Juan Alvarez doesn't have it much easier than Mort, but at least he's nickname free. Luna's Security Chief, he gets little support from the Lunar Authority to assist him in laying down their laws. Mannie feels that Alvarez must be the "most frightened and loneliest man in The Rock" (9.9), since his job requires him to police people who don't want to be policed. Can't make friends easily doing that, right?

When Alvarez finally does get help, in the form of the Peace Dragoons, his life goes from unfortunate to worse. When the Peace Dragoons rape and murder a Luna woman, Alvarez wants to have the six perpetrators publically executed, but the wretched act rallies the Loonies to rebel against Mort and him. Both men lose their lives in the ensuing revolts.

Basically, Mort and Alvarez symbolize the yoke of Earth government on Luna and personify the Authority and its rules for the people of Luna. Mannie himself says as much when he notes: "Trouble with Mort the Wart was that he was not a bad egg, nothing to hate about him other than the fact he was symbol of Authority" (12.1). Oops. As such, their defeat represents the first necessary step for the Luna freedom, and they become the targets of the revolution early on.

The Sound of Silence

Unfortunately, we can't say too much more about their characters beyond how they serve the plot. The reason for this is because we never really get to know these two.

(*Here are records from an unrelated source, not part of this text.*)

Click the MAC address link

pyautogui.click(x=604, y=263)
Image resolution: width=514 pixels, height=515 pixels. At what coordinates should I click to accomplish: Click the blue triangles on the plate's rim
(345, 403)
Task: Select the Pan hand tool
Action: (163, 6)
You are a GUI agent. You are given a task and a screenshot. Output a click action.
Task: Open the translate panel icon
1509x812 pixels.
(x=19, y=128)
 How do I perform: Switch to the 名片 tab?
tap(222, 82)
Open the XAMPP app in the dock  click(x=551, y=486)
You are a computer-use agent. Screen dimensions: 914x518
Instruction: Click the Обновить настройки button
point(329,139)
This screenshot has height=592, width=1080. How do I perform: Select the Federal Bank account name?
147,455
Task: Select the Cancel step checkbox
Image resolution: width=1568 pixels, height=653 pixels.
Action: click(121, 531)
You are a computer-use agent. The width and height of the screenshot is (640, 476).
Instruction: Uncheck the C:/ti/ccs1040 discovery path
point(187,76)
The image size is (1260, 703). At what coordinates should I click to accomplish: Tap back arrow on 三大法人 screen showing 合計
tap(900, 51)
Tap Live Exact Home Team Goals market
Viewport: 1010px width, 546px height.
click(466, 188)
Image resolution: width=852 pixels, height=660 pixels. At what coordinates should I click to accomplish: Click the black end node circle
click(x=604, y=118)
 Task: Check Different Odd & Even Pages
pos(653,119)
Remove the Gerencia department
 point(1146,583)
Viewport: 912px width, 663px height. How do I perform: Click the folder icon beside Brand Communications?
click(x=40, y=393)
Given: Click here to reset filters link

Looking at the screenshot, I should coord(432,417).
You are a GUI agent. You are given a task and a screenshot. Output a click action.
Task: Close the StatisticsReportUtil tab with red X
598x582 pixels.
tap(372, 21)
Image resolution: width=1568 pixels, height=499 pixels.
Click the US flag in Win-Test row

Sure, we read a lot about them, but every bit of information we receive comes from Mannie's point of view. In fact, only three lines of direct dialogue are delivered between the two characters. As such, Mort and Alvarez never get to speak for themselves, and their opinions, actions, and incompetence are all provided courtesy of Mannie and his mind.

This can be said that about the entire story—Mannie is the narrator after all—but since he never meets these two face-to-face, it's especially noticeable with them. So we have to ask ourselves this question: Do we get to know Mort and Alvarez as they really are, or are we being manipulated by Mannie in the same way Mike and Prof manipulate information for the rest of Luna? Over to you, Shmoopers.